Science synthesis to support socioecological resilience in the Sierra Nevada and southern Cascade Range.

A team of scientists integrated recent research to inform forest managers, stakeholders, and interested parties concerned with promoting socioecological resilience in the Sierra Nevada, southern Cascade Range, and Modoc Plateau. Among the focal topics were forest and fire ecology; soils; aquatic ecosystems; forest carnivores including Pacific fisher, marten, and California spotted owl; air quality; and the social, economic, and cultural components of socioecological systems. The synthesis adopted a holistic perspective by focusing on issues that cross scientific disciplines and considering the integrated nature of terrestrial and aquatic systems and the interconnections between restoration of ecological processes and the social and economic concerns of communities. A central theme is the importance of restoring key ecological processes to mitigate impacts of widespread stressors to socioecological resilience, including changes in climate, fire deficit and fuel accumulations, air pollution, and pathogens and invasive species.
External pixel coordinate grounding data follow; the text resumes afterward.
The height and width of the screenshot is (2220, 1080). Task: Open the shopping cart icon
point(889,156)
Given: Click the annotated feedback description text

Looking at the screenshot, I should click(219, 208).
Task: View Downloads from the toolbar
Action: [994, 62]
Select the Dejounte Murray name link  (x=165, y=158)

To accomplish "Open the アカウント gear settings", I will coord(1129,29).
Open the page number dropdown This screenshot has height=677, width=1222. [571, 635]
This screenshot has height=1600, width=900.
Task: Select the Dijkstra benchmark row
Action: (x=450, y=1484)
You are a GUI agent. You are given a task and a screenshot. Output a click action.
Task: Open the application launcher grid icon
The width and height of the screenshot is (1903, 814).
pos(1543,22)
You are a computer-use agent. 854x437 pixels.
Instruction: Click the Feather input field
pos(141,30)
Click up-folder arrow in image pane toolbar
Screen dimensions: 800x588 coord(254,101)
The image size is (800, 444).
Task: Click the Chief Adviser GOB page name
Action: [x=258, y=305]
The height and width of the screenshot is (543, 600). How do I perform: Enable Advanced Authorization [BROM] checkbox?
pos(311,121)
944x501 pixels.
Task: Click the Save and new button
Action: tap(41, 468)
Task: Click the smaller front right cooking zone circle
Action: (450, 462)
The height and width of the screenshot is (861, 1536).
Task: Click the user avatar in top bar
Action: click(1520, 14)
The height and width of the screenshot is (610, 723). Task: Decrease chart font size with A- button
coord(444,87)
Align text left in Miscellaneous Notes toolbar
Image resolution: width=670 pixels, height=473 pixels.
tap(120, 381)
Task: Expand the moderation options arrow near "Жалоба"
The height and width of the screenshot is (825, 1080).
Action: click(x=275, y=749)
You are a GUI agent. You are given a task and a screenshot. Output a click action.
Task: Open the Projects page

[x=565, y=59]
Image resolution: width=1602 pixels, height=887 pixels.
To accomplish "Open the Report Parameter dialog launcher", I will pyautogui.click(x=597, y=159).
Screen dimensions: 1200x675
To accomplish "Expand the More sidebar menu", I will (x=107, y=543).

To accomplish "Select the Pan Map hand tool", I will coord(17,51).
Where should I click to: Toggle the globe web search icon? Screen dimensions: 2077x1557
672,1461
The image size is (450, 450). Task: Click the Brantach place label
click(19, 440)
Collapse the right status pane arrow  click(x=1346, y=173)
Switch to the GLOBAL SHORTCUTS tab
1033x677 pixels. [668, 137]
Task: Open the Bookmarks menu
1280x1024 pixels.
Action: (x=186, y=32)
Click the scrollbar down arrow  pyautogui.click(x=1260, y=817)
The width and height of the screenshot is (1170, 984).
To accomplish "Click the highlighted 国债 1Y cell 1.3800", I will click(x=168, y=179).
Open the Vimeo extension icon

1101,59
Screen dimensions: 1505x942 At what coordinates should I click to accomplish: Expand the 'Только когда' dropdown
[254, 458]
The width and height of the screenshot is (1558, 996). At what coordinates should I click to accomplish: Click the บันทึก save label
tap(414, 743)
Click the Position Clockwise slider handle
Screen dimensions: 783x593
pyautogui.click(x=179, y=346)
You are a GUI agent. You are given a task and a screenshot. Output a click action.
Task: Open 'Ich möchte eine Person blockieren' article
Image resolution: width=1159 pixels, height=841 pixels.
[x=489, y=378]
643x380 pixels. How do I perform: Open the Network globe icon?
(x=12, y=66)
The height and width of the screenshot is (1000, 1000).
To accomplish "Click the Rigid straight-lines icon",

Key findings from the synthesis were that (1) efforts to promote resilience of socioecological systems increasingly consider the interaction of social values and ecological processes in pursuit of long-term mutual benefits and social learning for local communities and larger social networks; (2) strategic placement of treatments to reduce hazardous fuel accumulations and to restore fire as an ecosystem process within large landscapes can lower the risk of uncharacteristically large, severe, and dangerous fires, and their associated impacts to sensitive wildlife species; and (3) science suggests a need for active treatment in some riparian and core wildlife habitat to restore fire and its ecological benefits. Forest landscape management will need to be adaptive as the impacts of stressors and treatments on a range of socioecological values are determined by further research and monitoring.